Investors may be watching other technical indicators such as the Williams Percent Range or Williams %R. The Williams %R is a momentum indicator that helps measure oversold and overbought levels. This indicator compares the closing price of a stock in relation to the highs and lows over a certain time period. A common look back period is 14 days. T-Mobile US (TMUS)’s Williams %R presently stands at -28.94. The Williams %R oscillates in a range from 0 to -100. A reading between 0 and -20 would indicate an overbought situation. A reading from -80 to -100 would indicate an oversold situation.
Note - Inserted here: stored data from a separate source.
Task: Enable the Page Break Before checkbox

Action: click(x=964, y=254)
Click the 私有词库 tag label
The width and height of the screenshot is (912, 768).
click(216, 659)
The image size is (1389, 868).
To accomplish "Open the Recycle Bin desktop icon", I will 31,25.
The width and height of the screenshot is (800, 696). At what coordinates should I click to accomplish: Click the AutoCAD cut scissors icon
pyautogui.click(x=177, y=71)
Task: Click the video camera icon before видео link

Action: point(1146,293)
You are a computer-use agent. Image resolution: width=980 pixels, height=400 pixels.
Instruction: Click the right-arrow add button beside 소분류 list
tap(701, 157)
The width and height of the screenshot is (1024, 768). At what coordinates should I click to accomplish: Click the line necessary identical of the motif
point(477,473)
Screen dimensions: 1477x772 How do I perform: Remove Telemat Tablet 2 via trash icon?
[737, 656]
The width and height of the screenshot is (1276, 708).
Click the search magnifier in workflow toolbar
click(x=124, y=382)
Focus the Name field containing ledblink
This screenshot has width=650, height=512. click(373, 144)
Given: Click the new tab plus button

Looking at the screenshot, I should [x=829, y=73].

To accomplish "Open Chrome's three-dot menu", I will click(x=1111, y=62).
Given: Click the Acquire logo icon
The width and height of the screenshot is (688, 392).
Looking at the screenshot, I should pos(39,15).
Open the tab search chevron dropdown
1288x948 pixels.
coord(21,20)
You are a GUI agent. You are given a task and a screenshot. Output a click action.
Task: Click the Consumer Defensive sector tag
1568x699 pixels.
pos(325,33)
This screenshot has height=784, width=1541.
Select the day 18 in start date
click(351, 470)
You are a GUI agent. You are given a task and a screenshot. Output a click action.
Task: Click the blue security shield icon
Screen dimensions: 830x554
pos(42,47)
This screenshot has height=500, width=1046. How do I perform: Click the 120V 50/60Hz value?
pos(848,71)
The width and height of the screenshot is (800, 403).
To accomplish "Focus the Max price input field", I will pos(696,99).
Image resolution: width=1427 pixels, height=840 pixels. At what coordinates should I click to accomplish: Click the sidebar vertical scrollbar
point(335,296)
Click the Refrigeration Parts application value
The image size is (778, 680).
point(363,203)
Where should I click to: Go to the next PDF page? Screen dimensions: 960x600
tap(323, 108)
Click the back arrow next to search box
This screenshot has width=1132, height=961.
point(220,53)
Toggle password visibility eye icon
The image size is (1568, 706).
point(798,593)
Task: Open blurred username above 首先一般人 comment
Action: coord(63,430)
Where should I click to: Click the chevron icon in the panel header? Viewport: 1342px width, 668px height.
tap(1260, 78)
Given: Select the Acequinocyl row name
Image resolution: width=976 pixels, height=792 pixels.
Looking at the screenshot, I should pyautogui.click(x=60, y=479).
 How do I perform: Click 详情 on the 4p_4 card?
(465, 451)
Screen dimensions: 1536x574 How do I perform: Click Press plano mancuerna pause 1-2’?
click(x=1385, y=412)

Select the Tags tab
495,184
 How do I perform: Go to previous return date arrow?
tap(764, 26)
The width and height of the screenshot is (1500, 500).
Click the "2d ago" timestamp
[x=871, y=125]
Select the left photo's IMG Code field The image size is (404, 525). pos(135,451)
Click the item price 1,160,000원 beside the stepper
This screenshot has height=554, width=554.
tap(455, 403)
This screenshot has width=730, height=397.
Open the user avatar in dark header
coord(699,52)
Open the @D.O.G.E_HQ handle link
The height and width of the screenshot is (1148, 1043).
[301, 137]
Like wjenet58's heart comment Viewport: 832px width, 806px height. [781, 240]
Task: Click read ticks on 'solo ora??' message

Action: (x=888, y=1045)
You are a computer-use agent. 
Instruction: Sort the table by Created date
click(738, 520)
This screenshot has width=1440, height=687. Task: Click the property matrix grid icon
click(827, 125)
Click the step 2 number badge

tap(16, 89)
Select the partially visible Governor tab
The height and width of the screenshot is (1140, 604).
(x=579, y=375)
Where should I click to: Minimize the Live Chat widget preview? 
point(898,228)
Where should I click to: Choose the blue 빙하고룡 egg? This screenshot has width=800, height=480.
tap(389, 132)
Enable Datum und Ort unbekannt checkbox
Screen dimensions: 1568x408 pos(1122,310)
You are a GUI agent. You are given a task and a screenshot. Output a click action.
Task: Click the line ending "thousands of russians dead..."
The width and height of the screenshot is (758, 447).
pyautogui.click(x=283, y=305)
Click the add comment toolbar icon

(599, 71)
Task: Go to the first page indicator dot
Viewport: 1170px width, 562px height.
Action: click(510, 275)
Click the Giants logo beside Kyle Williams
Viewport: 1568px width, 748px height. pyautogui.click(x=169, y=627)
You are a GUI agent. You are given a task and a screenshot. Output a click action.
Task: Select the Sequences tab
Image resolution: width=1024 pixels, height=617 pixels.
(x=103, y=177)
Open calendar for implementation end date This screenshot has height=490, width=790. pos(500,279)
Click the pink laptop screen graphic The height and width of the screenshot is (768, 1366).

Taking a closer look from a technical standpoint, T-Mobile US (TMUS) presently has a 14-day Commodity Channel Index (CCI) of 109.90. Typically, the CCI oscillates above and below a zero line. Normal oscillations tend to stay in the range of -100 to +100. A CCI reading of +100 may represent overbought conditions, while readings near -100 may indicate oversold territory. Although the CCI indicator was developed for commodities, it has become a popular tool for equity evaluation as well.